### STATED TASK:
Reproduce the listing starting at its first line and ending at the line containing "coord(776,56)", requests included, but multiply each coordinate in the answers by 2.55 and round it to a whole number, with halves rounded up.

### DATA:
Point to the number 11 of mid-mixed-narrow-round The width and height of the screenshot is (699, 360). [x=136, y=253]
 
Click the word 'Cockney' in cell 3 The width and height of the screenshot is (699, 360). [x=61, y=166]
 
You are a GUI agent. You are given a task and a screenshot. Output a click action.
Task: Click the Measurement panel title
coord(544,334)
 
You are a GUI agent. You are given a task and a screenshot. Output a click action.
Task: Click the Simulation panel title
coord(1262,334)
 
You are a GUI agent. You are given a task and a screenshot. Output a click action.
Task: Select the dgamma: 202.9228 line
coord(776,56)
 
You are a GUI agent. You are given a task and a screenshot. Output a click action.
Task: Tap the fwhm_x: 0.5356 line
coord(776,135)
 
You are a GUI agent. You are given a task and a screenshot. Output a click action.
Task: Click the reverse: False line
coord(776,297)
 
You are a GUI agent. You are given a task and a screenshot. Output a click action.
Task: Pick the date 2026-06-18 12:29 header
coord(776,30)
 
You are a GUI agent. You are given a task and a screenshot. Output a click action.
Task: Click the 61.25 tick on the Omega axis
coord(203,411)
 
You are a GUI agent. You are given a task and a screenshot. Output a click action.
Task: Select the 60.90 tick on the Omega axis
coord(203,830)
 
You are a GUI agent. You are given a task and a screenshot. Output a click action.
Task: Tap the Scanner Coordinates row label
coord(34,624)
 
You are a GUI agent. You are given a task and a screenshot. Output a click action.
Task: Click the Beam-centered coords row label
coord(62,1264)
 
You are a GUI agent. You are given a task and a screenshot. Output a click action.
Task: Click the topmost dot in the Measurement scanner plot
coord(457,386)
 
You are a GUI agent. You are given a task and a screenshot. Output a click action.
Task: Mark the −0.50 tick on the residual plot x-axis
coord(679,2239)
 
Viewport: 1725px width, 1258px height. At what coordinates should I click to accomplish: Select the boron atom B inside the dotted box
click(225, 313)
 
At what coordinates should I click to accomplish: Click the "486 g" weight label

### SOLUTION TO THE PROBLEM:
Point to the number 11 of mid-mixed-narrow-round The width and height of the screenshot is (699, 360). [x=347, y=645]
 
Click the word 'Cockney' in cell 3 The width and height of the screenshot is (699, 360). [x=156, y=423]
 
You are a GUI agent. You are given a task and a screenshot. Output a click action.
Task: Click the Measurement panel title
coord(1387,852)
 
You are a GUI agent. You are given a task and a screenshot. Output a click action.
Task: Click the Simulation panel title
coord(3218,852)
 
You are a GUI agent. You are given a task and a screenshot. Output a click action.
Task: Select the dgamma: 202.9228 line
coord(1979,143)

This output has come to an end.